And other dealers would not have been far behind
May 16, 2023
By Michael G. Charapp
Charapp & Weiss LLP
For years, controversy surrounded the purchase money exclusion to the Military Lending Act. The expansiveness of the purchase money exclusion depended on the occupant of the White House, and his nominees to the regulatory agencies with either direct jurisdiction of the MLA or an interest in pushing the “benefits” of the MLA on the public at large.
The MLA was enacted to strengthen the bargaining power of active military, their spouses, and their direct family in many types of transactions. The intent of the purchase money exclusion was to remove from the jurisdiction of the Act credit offered for the express purpose of financing the purchase of a vehicle and secured by the purchased vehicle.
The question in recent years became whether ancillary products, particularly those that are finance-related like gap, excluded the sale of the vehicle and the gap from the purchase money exclusion. The view was championed by consumer zealots who wanted to expand the rights under the MLA — limited APR that was “all in,” meaning the prices of certain VPPs were included, particularly those credit-related such as gap, arbitration limitations, and other service member rights enhancements.
On April 12, 2023, a split decision of a panel of the Fourth Circuit Court of Appeals ruled in Davidson v. United Auto Credit Corporation, 2023 U.S. App. LEXIS 8747 (4th Cir. (E.D. Va.) April 12, 2023) in favor of the defendant that inclusion of gap in a vehicle purchase transaction did not bring the matter within the scope of the Military Lending Act. In its analysis, the court concentrated on the language of the purchase money exclusion since it applies to financing for the express purpose of financing the purchase of a motor vehicle where the financed vehicle secures the purchase. The plaintiff, along with his supporters, argued that express purpose should be read as the “only purpose.” Thus, when one adds gap to the vehicle purchase, they argued, the vehicle purchase transaction is excluded from the MLA. Fortunately for dealers, the court disagreed.

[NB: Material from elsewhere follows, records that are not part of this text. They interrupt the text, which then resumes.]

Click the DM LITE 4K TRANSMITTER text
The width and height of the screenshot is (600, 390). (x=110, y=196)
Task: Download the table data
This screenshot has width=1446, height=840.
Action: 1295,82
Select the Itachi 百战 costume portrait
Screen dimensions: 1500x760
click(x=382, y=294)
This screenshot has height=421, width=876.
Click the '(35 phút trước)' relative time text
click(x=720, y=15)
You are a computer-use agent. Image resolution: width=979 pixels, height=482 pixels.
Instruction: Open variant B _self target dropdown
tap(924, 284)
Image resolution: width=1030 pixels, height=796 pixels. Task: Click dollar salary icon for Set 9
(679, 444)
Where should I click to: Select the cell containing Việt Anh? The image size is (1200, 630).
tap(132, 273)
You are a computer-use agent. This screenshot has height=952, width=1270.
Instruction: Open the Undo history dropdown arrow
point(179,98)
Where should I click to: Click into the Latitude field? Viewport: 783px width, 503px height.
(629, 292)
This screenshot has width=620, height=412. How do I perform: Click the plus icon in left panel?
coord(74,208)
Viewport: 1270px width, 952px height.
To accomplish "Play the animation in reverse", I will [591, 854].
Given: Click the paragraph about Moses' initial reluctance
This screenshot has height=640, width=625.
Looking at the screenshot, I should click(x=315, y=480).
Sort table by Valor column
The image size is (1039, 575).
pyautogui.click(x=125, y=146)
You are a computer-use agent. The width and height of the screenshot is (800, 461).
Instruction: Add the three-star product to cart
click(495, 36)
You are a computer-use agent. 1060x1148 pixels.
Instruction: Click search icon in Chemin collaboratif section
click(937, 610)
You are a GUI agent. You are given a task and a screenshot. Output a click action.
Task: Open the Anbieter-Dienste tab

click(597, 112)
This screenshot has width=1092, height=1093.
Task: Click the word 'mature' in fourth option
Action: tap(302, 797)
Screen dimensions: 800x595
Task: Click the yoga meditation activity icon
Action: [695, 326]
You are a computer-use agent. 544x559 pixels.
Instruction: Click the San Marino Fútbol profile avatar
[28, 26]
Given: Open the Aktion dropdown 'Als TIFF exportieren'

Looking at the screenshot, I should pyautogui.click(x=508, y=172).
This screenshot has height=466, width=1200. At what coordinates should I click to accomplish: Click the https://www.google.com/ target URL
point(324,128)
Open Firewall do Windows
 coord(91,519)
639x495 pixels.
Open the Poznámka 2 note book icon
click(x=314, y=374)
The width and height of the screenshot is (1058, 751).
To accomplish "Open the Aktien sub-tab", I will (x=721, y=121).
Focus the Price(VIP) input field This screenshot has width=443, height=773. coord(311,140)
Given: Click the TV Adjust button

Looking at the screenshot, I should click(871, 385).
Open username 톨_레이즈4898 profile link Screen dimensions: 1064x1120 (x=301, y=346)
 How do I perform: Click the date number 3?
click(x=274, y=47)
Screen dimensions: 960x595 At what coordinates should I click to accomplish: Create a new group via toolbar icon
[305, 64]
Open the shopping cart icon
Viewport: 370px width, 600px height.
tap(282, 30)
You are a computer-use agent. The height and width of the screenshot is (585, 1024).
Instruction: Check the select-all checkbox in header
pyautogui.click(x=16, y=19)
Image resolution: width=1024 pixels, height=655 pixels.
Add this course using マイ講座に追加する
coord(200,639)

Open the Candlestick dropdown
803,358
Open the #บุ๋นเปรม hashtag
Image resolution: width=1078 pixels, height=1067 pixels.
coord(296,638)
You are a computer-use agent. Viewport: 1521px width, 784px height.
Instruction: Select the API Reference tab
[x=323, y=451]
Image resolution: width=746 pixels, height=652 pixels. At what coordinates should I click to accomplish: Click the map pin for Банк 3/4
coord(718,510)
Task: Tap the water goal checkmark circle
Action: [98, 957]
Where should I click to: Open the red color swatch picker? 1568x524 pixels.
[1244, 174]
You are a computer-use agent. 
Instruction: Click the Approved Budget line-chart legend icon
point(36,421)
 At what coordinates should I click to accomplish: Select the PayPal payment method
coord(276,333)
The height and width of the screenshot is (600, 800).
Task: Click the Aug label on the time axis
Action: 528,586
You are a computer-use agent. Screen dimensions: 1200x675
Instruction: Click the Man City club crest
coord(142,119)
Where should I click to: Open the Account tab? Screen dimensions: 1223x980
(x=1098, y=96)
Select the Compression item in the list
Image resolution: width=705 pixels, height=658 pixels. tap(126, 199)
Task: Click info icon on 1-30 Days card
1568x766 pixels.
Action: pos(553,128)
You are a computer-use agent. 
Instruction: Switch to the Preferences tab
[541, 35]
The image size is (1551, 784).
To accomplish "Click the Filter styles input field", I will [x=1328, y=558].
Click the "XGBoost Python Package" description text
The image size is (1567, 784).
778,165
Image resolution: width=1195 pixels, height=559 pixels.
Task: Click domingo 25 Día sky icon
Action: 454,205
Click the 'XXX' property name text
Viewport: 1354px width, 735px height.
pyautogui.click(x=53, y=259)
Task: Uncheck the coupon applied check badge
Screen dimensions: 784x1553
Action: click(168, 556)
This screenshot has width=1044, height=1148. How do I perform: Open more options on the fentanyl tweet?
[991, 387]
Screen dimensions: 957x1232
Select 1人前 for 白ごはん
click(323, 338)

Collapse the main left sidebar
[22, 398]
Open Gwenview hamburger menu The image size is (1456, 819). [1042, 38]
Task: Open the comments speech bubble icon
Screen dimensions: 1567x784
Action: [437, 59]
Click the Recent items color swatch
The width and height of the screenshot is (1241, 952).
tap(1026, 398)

Plaintiffs in other cases will argue that this case establishes precedent only for the Fourth Circuit which covers Virginia, Maryland, North Carolina, South Carolina, and West Virginia. They will argue that in other circuits, the courts are free to reach their own decisions. However, the Davidson case is extremely well analyzed, and it will have impact throughout the federal circuits with respect to beneficiaries of the MLA. And because proponents of the MLA view that the purchase money exclusion should be expanded to protect the public at large, a position argued by proponents when they have regulatory authority, including the present regulators in charge, there will be attempts to undermine the Davidson decision.
We will keep you advised of any further developments in this area.